One particular incident involving that old drunk sprang to mind. He had arrived at the office in a particularly animated state. We should run a story, he bellowed, on the basis of a letter he had received from the Ukip hierarchy. It had been diplomatically worded, thanking him for his enduring enthusiasm for the cause. But its message was clear: "Stop campaigning - you're doing us far more harm than good."

It got me thinking when, or if, the SNP leadership would send a similar message to the types attracted to that Facebook page. The Scottish Resistance has gained 1,300 members in five weeks, small fry compared to the 100,000 who have signed an online petition calling for a referendum revote due to "countless evidences of fraud".

The ludicrous views expressed there - for example that senior Yes strategists had been covertly working for Westminster all along - are not representative of the 1.6 million who backed independence, nor the SNP which has some of the brightest minds in the country.

But in the age of social media the lunatic fringes are more troublesome for political movements than ever before.
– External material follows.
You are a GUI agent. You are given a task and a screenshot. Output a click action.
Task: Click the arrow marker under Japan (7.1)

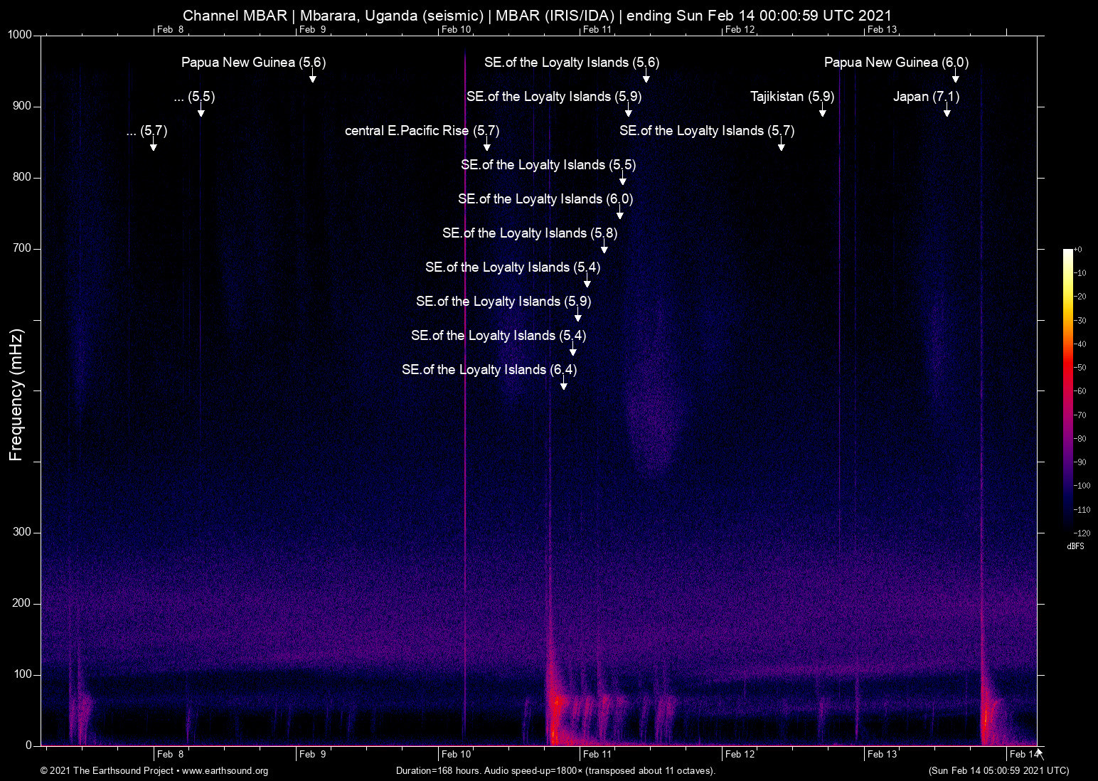click(x=947, y=112)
The page was highlighted by Unionists on Twitter and the danger is clear - a vocal minority can damage a cause by association in the minds of the very people whose backing is essential if it is ever to succeed.

Think of the Tea Party movement in America. Fiscal fundamentalism and characters like Sarah Palin might play well in the heartlands, but less so with voters in swing-states such as Florida and Ohio which went Democrat in 2008 and 2012. Closer to home, do crusty peace campers do the anti-nuclear movement much good in the minds of the masses?

So far, the SNP have taken a softly-softly approach with pro-independence extremists. Its leaders accept the referendum result unequivocally, they say, but they've hardly been shouting it from the rooftops. Alex Salmond has even fanned the flames, hinting Holyrood could one day declare independence without a referendum while a claim Scotland could break away from the UK with a majority of SNP MPs north of the Border is gaining traction.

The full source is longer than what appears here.